== EXERCISE INPUT ==

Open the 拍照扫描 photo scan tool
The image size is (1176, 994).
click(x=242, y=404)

===
== EXERCISE INPUT ==

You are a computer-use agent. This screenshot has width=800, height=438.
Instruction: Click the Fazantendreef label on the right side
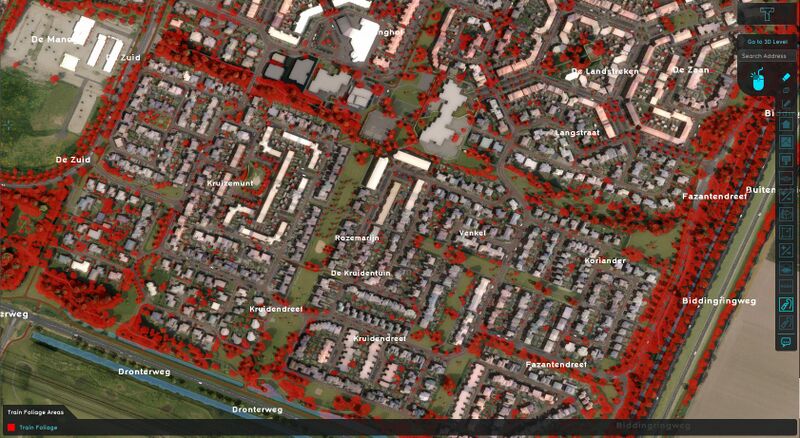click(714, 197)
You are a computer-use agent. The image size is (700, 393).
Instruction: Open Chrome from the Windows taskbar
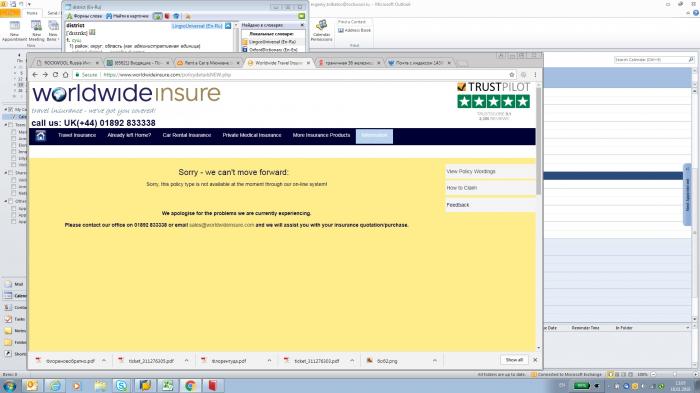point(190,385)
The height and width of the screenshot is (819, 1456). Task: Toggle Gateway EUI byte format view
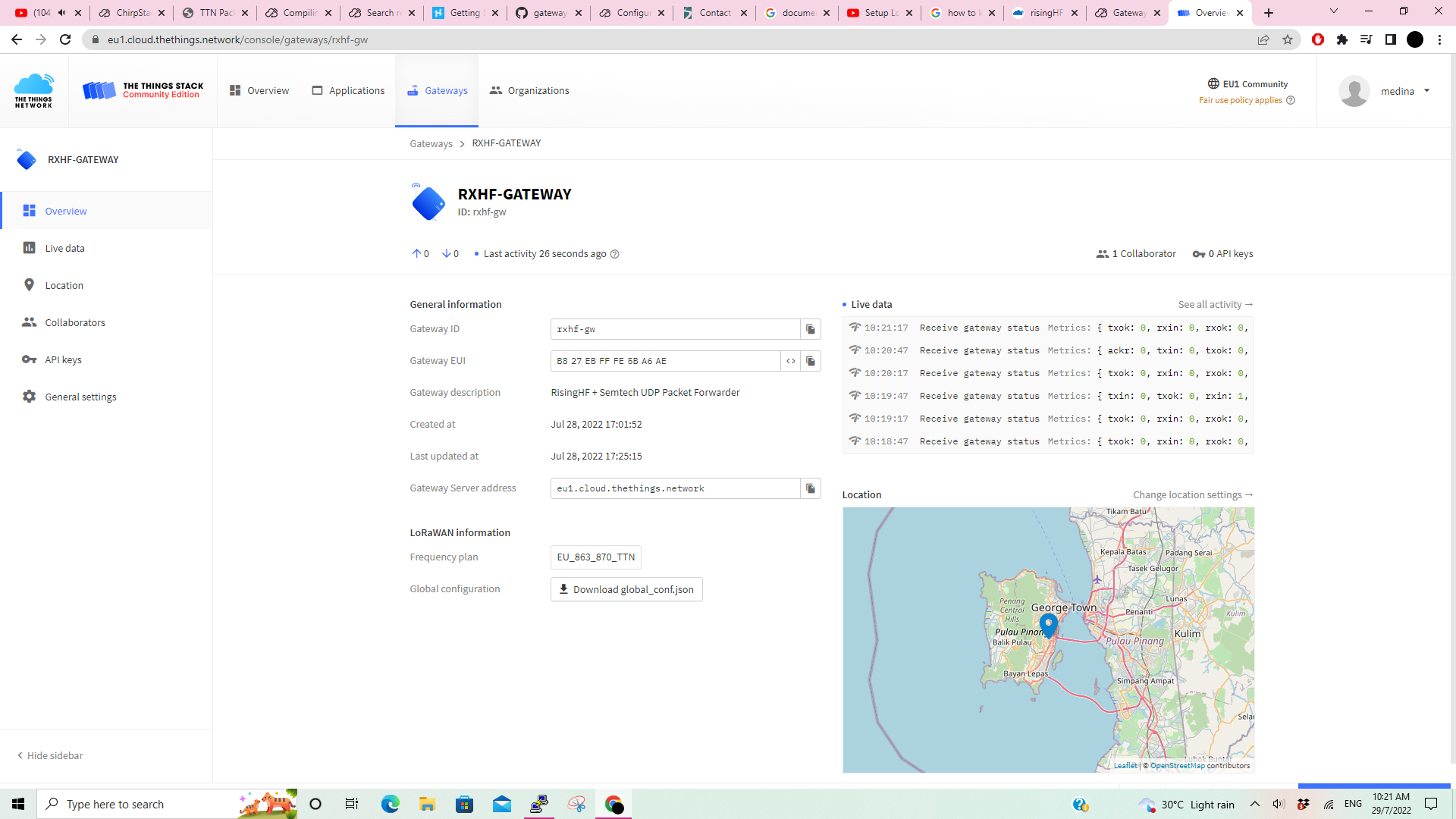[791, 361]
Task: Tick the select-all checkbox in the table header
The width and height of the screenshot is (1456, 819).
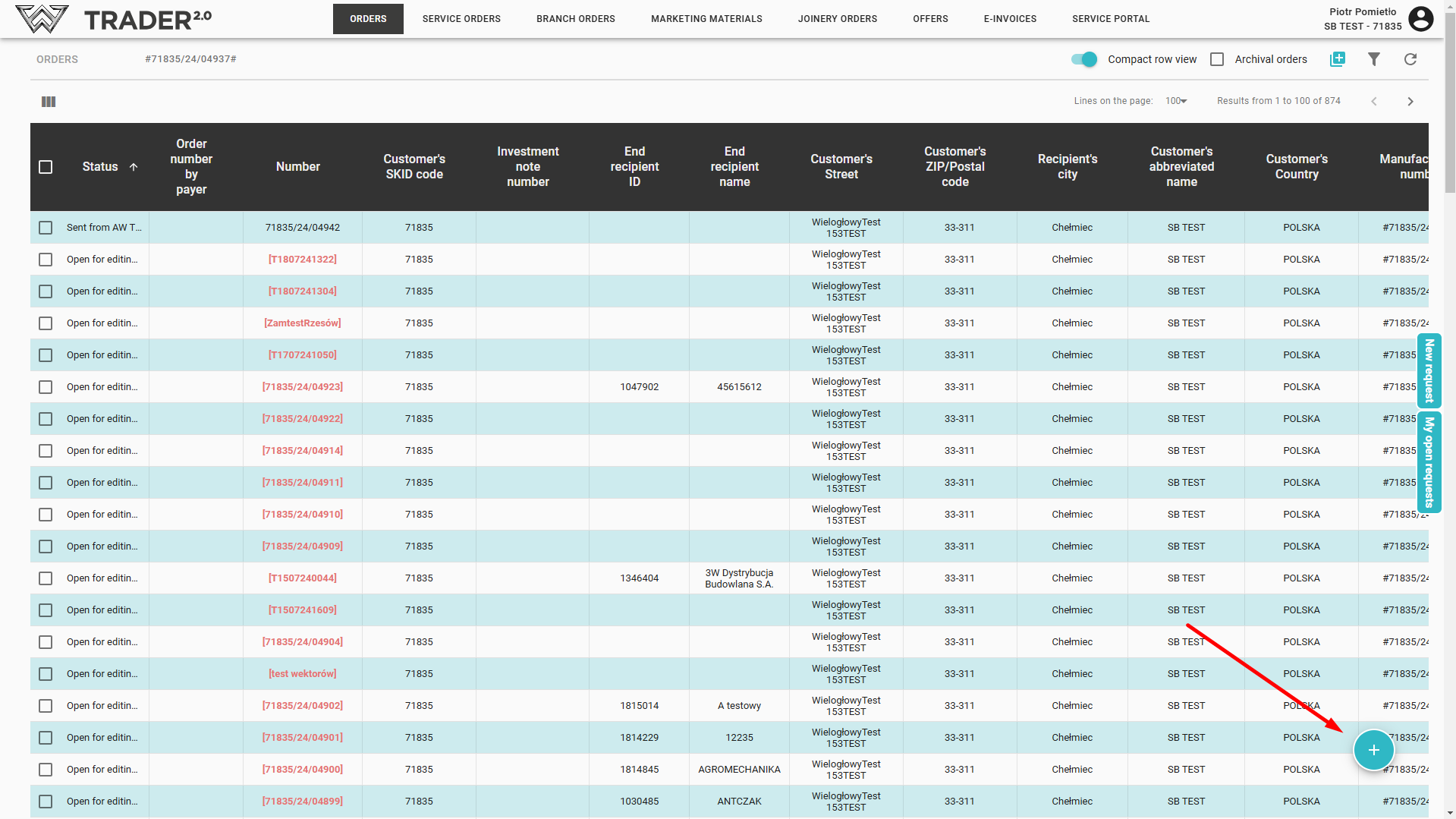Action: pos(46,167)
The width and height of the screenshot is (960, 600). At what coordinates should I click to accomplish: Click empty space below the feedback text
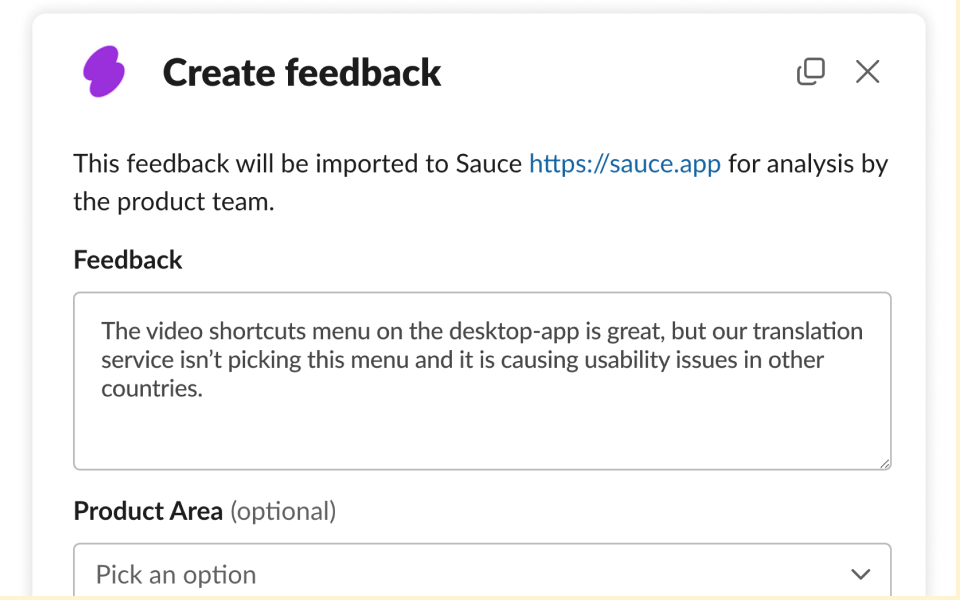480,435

===

-- EXERCISE GOAL --
Wherever the string "computer" occurs in the entries, copy that whole line.

-- SOLUTION FOR THIS EXERCISE --
You are a computer-use agent. This screenshot has width=800, height=438.
You are a computer-use agent. The image size is (700, 393).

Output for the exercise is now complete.